While TCGA is a good resource for tumor data, finding normal tissue expression data for comparison can be challenging. There are two main sources of normal expression data in Xena. The first is normal samples from TCGA itself. These samples are called "solid tissue normals" and are taken from normal tissues near the tumor. Solid tissue normal samples from TCGA are typically limited in number but some cancer types may have enough for a robust statistical comparison. Their proximity to tumor may introduce signals of tumor microenvironment in its transcriptome profile. The second way is to compare to GTEx samples, which has expression data from normal tissue of individuals who do not have cancer. There are typically many more samples in GTEx then TCGA solid tissue normals, however, experimental sample processing are different from TCGA, which may lead to batch effects.

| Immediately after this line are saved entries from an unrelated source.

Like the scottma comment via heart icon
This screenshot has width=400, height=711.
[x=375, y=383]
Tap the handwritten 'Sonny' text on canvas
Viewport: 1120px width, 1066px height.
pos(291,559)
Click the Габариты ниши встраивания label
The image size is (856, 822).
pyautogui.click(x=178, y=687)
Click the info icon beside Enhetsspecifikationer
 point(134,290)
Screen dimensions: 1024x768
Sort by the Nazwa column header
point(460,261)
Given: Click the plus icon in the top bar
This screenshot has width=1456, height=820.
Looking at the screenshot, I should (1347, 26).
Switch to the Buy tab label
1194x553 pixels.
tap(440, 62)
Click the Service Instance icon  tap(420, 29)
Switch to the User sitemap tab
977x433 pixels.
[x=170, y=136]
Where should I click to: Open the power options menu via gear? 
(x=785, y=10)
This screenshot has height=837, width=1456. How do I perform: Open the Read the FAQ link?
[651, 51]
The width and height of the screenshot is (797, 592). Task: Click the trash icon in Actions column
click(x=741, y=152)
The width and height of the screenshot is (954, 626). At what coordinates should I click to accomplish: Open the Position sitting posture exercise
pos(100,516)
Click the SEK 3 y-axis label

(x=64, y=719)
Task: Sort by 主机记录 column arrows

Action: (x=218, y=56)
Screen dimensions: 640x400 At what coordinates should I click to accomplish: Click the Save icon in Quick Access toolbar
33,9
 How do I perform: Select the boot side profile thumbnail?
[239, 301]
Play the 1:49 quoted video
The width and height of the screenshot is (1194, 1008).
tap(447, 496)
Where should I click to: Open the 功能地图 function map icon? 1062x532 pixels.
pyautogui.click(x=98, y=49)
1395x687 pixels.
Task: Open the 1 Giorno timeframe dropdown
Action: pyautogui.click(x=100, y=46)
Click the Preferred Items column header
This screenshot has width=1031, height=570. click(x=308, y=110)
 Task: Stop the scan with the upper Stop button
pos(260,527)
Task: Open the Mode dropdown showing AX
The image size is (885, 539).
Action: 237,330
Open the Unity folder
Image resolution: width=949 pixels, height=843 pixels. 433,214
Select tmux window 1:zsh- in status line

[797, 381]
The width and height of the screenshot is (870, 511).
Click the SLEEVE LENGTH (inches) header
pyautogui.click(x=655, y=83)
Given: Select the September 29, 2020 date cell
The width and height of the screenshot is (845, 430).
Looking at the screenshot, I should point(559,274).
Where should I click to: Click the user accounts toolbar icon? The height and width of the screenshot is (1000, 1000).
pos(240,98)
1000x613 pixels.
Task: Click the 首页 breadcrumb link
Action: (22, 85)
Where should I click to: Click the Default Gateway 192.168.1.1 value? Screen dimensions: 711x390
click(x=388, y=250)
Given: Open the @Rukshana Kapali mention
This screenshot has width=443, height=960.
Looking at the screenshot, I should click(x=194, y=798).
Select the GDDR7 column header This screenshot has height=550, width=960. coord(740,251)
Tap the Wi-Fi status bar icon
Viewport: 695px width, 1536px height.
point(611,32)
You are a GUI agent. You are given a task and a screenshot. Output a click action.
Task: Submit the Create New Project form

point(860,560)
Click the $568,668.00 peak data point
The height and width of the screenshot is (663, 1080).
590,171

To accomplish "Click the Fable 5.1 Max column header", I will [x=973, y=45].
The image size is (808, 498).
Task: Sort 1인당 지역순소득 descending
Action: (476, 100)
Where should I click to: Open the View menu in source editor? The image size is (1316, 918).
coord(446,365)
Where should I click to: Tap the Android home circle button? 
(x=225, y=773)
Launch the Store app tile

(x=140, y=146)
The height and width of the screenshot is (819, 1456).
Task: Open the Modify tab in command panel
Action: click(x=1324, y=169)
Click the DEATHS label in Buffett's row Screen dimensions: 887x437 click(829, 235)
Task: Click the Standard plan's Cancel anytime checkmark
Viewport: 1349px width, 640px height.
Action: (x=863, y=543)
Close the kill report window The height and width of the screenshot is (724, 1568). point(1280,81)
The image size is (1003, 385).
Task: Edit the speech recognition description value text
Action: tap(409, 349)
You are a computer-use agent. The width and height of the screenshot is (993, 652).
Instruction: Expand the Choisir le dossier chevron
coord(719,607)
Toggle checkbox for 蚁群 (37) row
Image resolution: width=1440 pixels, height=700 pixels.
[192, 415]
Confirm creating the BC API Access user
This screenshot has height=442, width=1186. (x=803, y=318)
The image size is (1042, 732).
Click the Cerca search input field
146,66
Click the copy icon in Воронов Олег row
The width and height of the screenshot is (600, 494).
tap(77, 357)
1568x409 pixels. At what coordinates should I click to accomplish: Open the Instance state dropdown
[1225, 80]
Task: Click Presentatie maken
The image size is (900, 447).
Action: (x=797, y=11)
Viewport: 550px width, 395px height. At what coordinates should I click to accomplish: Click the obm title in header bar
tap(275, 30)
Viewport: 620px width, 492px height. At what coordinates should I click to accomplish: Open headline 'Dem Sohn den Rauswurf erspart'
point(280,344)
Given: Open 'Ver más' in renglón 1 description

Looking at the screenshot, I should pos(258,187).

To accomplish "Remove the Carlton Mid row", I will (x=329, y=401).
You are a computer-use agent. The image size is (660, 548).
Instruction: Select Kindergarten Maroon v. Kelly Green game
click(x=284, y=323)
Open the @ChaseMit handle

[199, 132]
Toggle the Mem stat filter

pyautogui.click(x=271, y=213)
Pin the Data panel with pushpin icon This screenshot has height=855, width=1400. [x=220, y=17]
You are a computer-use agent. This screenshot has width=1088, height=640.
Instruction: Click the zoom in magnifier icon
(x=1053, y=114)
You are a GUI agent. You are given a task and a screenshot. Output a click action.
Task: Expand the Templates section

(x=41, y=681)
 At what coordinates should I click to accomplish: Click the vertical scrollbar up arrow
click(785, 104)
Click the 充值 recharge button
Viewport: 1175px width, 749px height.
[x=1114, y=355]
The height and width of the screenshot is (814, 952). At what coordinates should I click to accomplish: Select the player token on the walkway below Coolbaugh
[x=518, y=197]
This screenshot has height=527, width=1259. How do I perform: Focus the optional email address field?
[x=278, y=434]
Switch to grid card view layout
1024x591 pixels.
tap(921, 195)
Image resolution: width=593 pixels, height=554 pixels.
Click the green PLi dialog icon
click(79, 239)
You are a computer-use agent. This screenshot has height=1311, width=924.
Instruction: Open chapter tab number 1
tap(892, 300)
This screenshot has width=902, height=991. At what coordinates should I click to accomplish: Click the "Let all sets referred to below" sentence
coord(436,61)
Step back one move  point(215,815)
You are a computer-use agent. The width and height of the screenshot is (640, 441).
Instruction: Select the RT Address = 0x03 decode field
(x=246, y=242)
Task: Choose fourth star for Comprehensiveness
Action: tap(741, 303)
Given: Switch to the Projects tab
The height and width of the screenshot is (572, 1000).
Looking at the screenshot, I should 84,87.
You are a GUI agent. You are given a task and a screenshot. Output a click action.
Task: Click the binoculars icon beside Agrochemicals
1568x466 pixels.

You can use the TCGA TARGET GTEx study for both types of 'normal' samples. Data from the study is from the UCSC RNA-seq Compendium, where TCGA, TARGET, and GTEx samples are re-analyzed (re-aligned to hg38 genome and expressions are called using RSEM and Kallisto methods) by the same RNA-seq pipeline. Because all samples are processed using a uniform bioinformatic pipeline, batch effect due to different computational processing is eliminated.
To compare tumor vs normal, you will need to filter down to just the samples you want to compare and then compare gene expression between your groups of samples.
There are four gene expression datasets in this study. Two are normalized using with-in sample methods. The 'RSEM norm__count' dataset is normalized by the upper quartile method, the 'RSEM expected__count (DESeq2 standardized)' dataset is by DESeq2 normalization. Therefore, these two gene expression datasets should be used.
If you are looking to compare just a few genes, you can use our chart view to run your analysis. If you are looking to run a genome-wide differential gene expression analysis, you can use our DEA feature. Note that we only allow users to run our Differential Gene Expression Analysis on less than 2,000 samples total. Thus, you will need to filter to run this analysis on this dataset.